DATASET ENTRIES:
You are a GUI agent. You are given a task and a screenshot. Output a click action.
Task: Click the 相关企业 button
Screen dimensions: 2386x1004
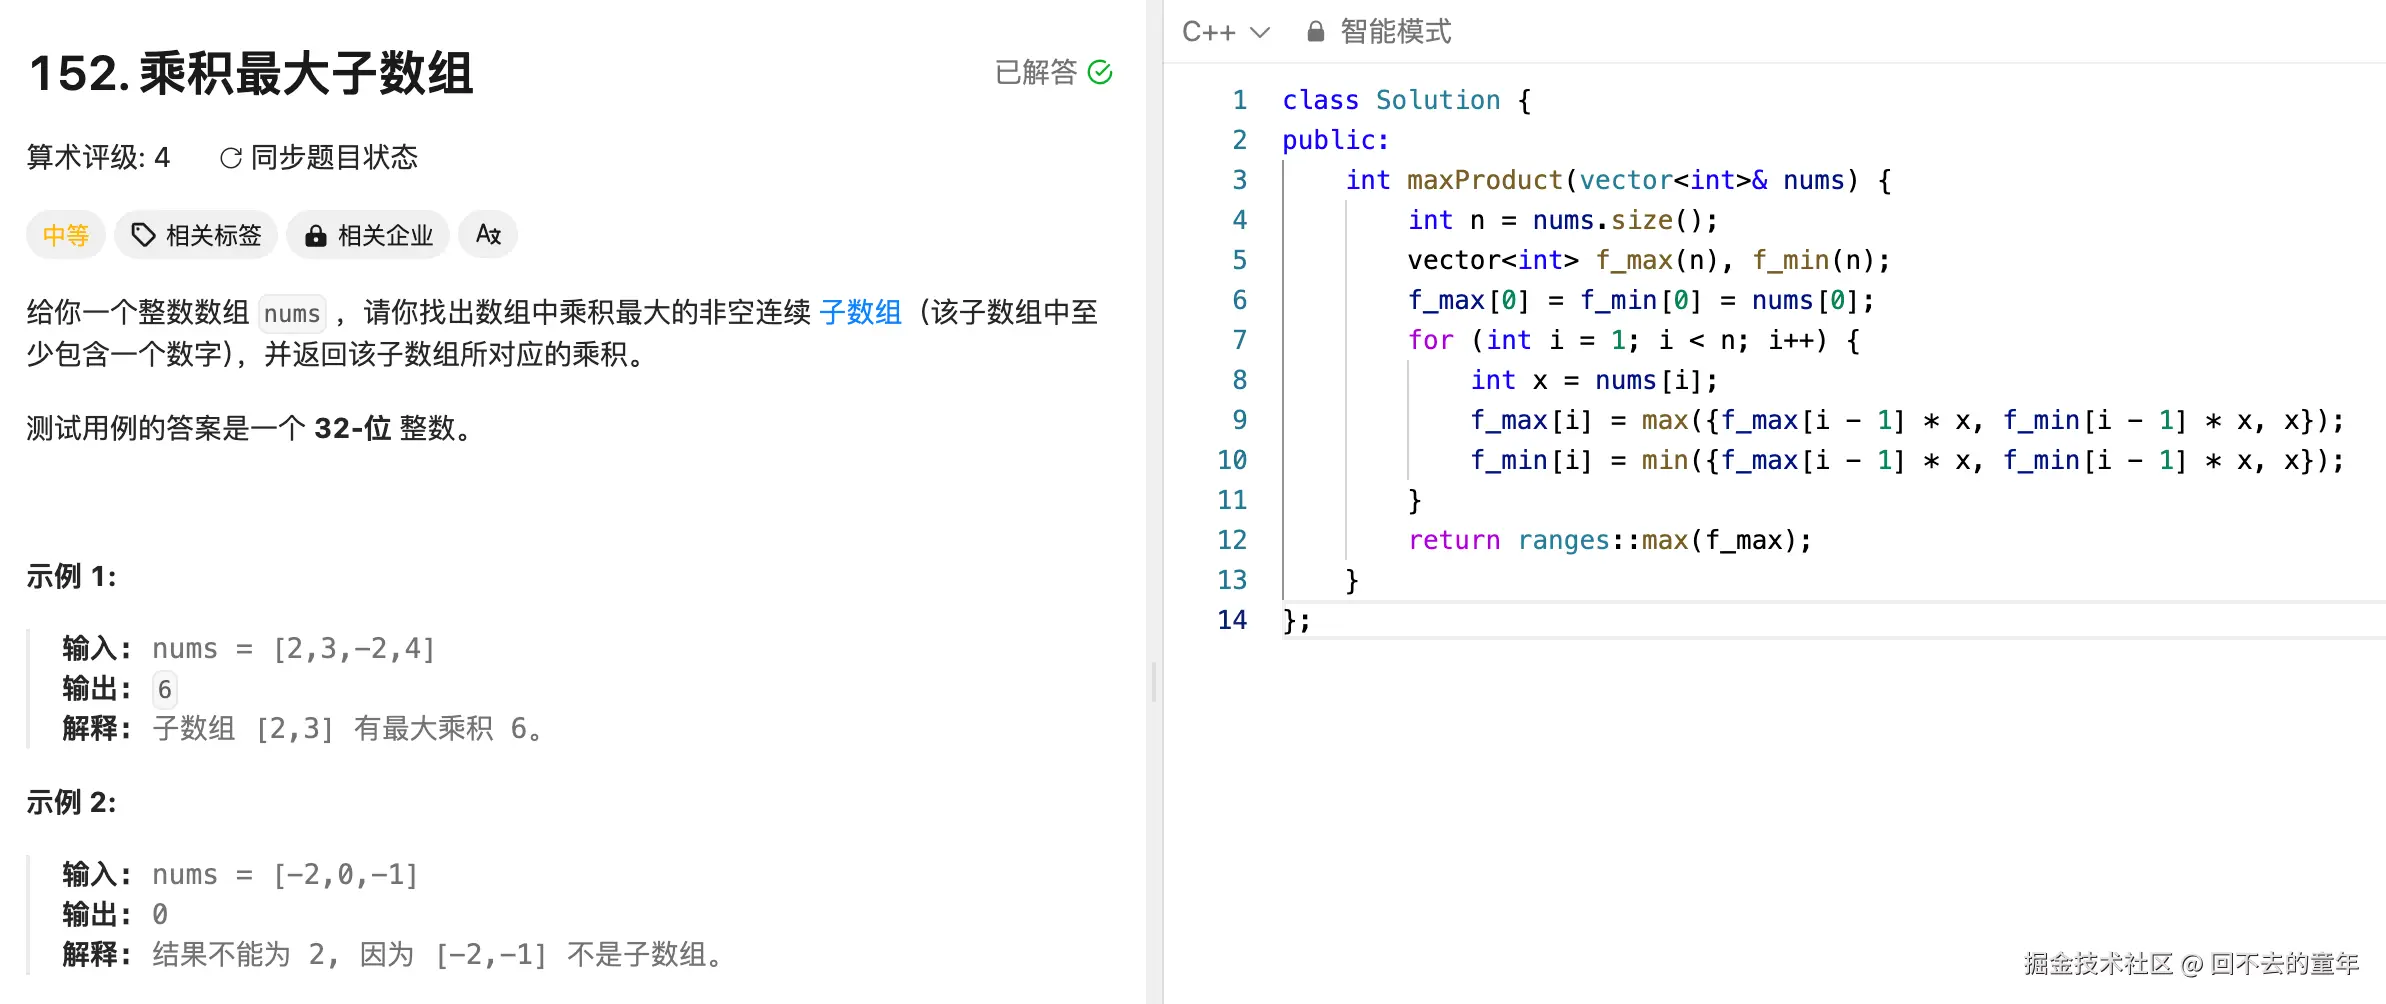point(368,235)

* * *

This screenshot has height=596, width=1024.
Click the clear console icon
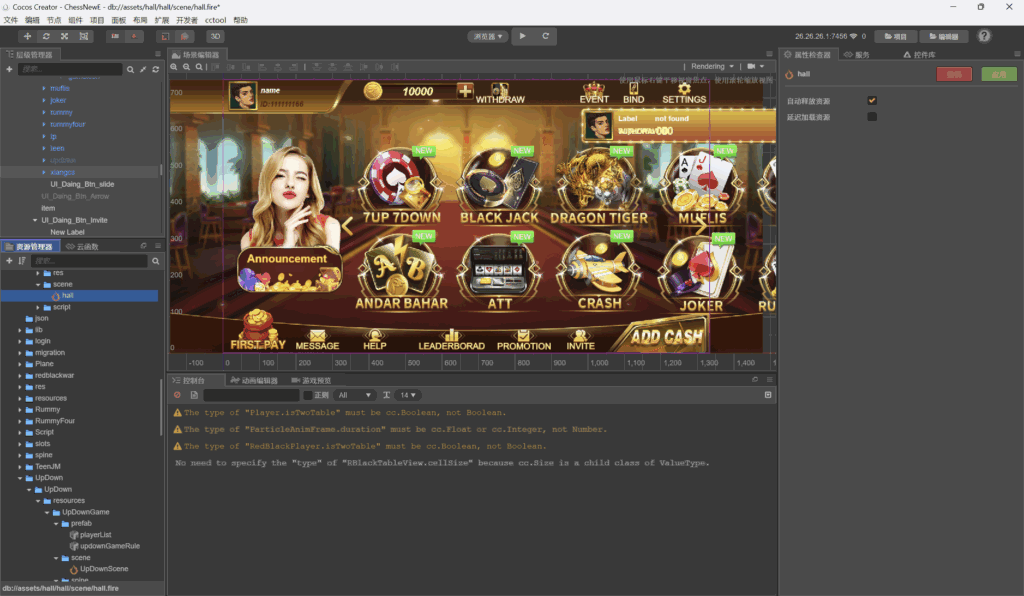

==

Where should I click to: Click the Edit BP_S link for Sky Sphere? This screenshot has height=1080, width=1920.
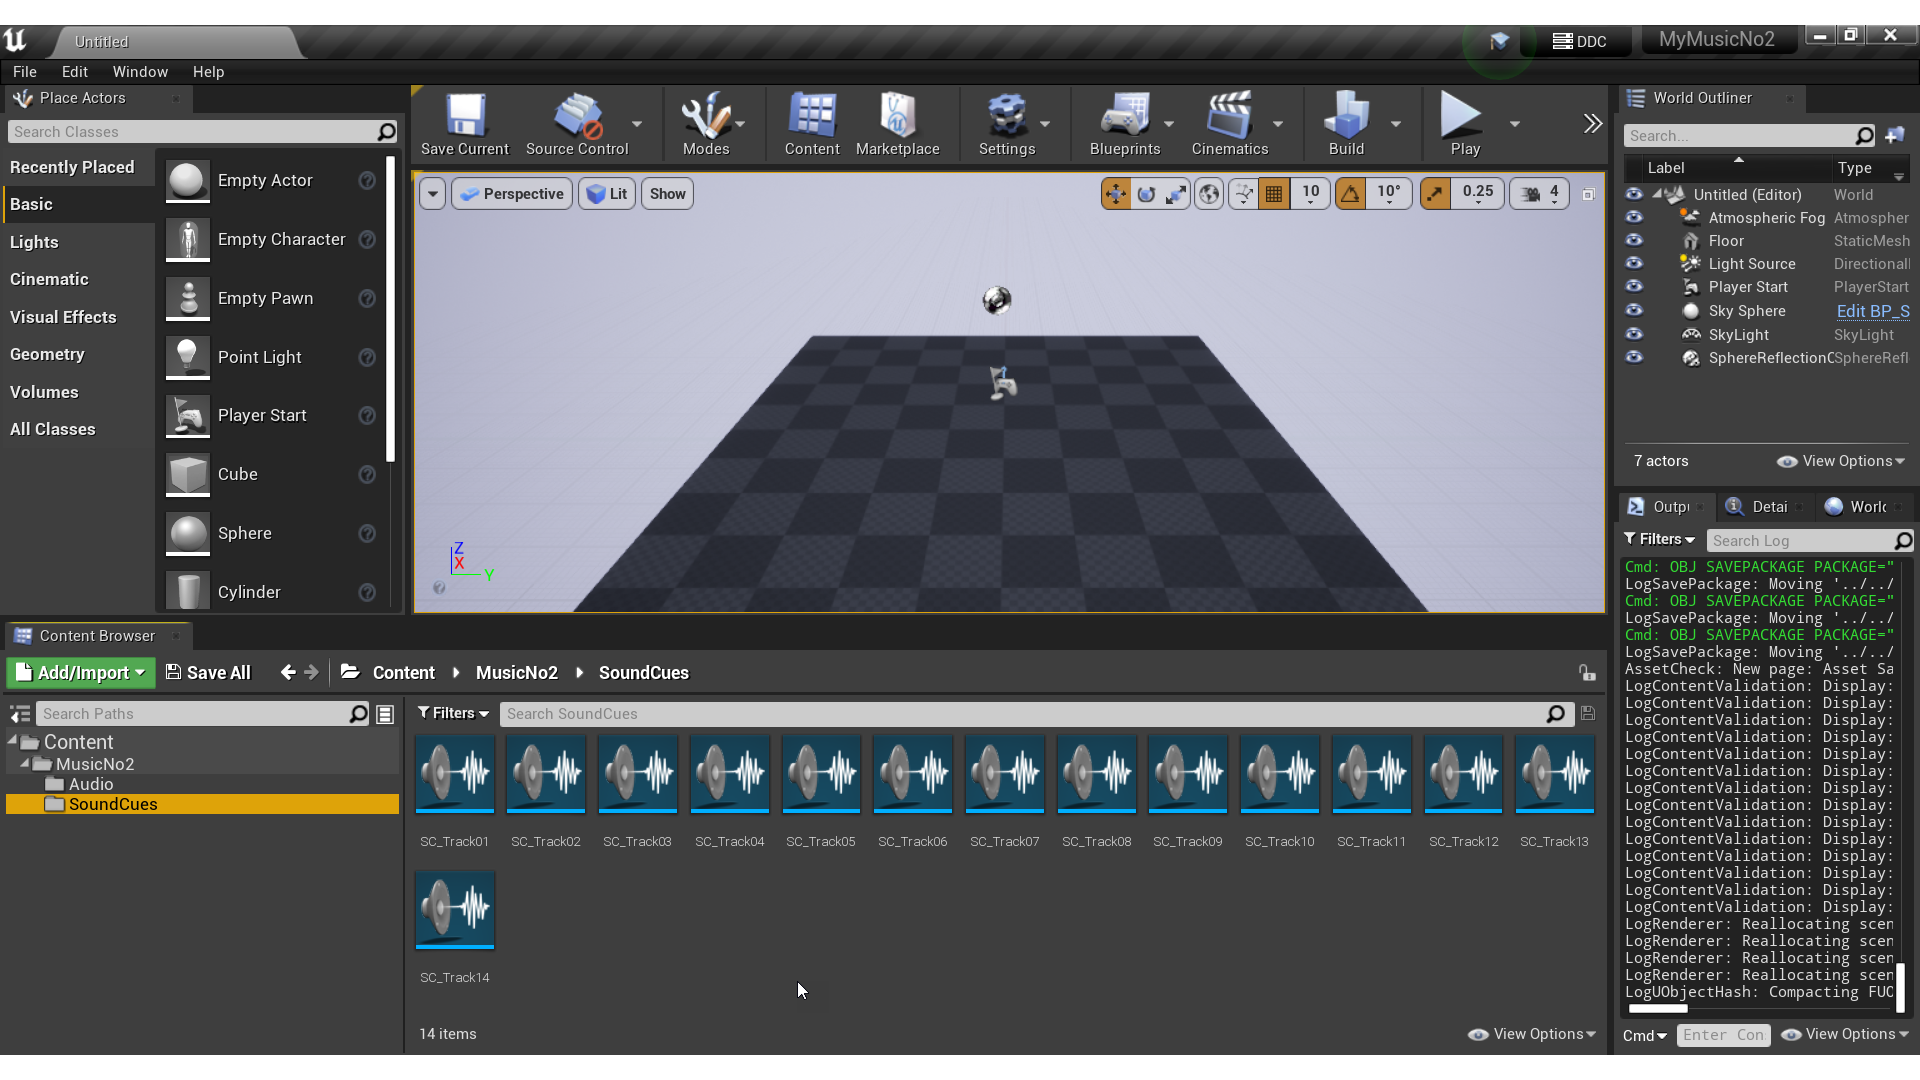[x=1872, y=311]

EXERCISE BRIEF: Can you transcribe the stretch of the listing from the line containing "You are a GUI" through the line containing "point(368,235)", both ends included, and leave out the pictures?

REPLY:
You are a GUI agent. You are given a task and a screenshot. Output a click action.
Task: Click the 相关企业 button
Screen dimensions: 2386x1004
point(368,235)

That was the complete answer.